Non-syntenic and Curated Gene Set
The curated-gene list was downloaded from MaizeGDB with B73v4 gene IDs (https://www.maizegdb.org/gene_center/gene#gm_downloads) (Andorf et al., 2016). Synteny classifications (i.e., syntenic and non-syntenic) and assignment to maize sub-genomes were obtained from previous studies based on pairwise whole-genome alignment between maize and sorghum (Schnable et al., 2011b; Brohammer et al., 2018).
Characterization of Allele Expression Patterns in the Hybrids
SNP genotype calls for 29 of the genotypes with resequencing data were obtained from (Mazaheri et al., 2019). For the five inbreds (DKFAPW, H99, NKS8326, W64A, Ny821) without re-sequencing data, SNPs were called by pooling all RNA-Seq reads from the corresponding inbred and mapping to the reference genome as previously described for the resequencing data (Mazaheri et al., 2019). After quality filtering, a total of 4.8 to 6.4 million SNPs were identified in each of the 29 re-sequenced inbreds relative to the B73v4 reference genome assembly, and 79-104 thousand SNPs for the other five inbreds were used to characterize allele expression patterns in the hybrids.
All hybrid reads were mapped to the B73v4 reference genome. In each hybrid sample, allelic expression differences were determined by counting RNA-Seq reads carrying at least two distinguishing SNP(s) between the two inbred parents as previously described (Zhou et al., 2019). In this method, genes with at least 20 allele specific reads and less than 10% conflicting reads were used to determine the ratio of allelic expression in the hybrid.
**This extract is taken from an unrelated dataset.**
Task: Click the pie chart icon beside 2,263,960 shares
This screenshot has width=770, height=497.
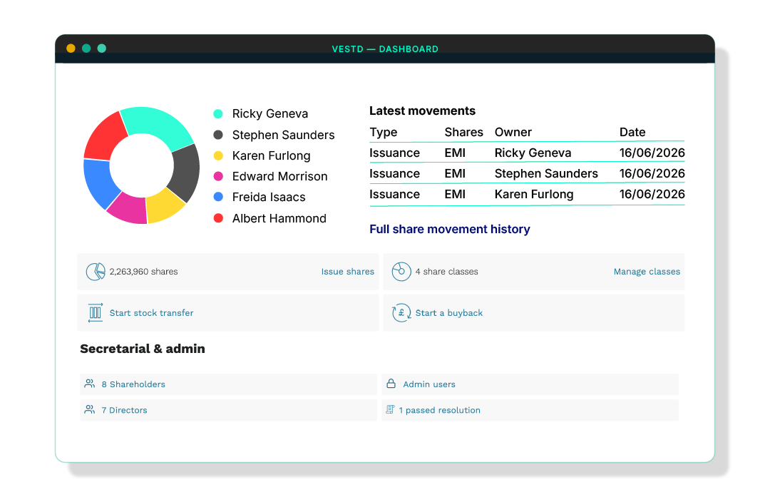Action: pos(96,272)
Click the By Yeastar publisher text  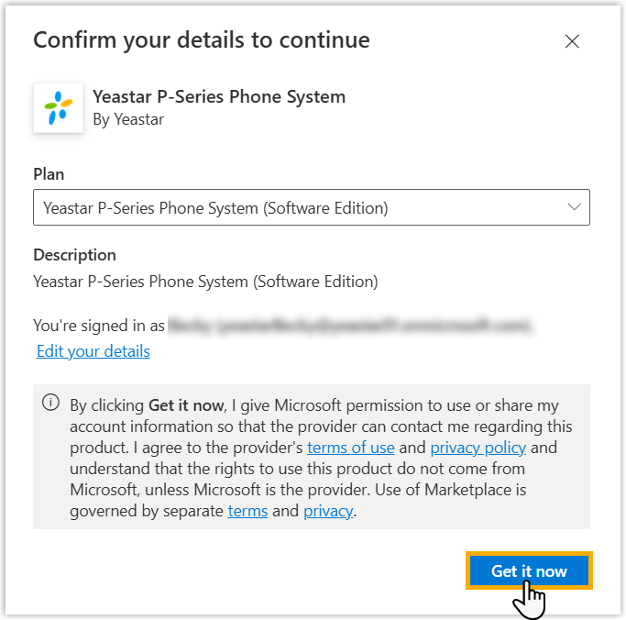(128, 119)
Conflicting reads can come from reads spanning more than one variant but have contradictory predictions (i.e., a read supporting the B73 allele in one variant position and the Mo17 allele in the other variant position). Raw read counts, allele-specific read counts, source codes and scripts are available under Github repository (https://github.com/orionzhou/biomap/blob/master/Rmd/rnaseq.md).
Genetic Distance Tree
Haplotype information for each inbred was constructed from the SNP dataset described above. A maximum-likelihood approach was used to build a genetic distance tree using IQ-TREE (Nguyen et al., 2014). Bootstrap replicates were set as 1,000 for searching the parameters. The FigTree software was used to visualize the tree (http://tree.bio.ed.ac.uk/software/figtree/).
Funding
This work was supported in part by the DOE/GLBRC (DOE Great Lakes Bioenergy Research Center (DOE BER Office of Science DE-FC02-07ER64494). The work conducted by the U.S. Department of Energy Joint Genome Institute, a DOE Office of Science User Facility, is supported by the Office of Science of the U.S. Department of Energy under Contract No. DE-AC02-05CH11231. CNH and ZL were funded by the National Science Foundation (Grant IOS-1546727) and ABB was supported by the DuPont Pioneer Bill Kuhn Honorary Fellowship and the University of Minnesota MnDRIVE Global Food Ventures Graduate Fellowship. TZ was supported by the National Natural Science Foundation of China (31671760).
Author Contributions
C.N.H., conceived and designed the project. Z.L., P.Z., R.D.C. and A.B.B. performed data analysis. Z.L. and C.N.H. wrote the paper. P.Z., T.F.Z., N.D.L., C.D.H., C.R.B., S.M.K. and N.M.S. edited the manuscript. B.V., A.L. and K.B. conducted the RNA-sequencing experiment.
Acknowledgments
We are grateful to Katie Heslip for performing RNA extractions of samples included in this study.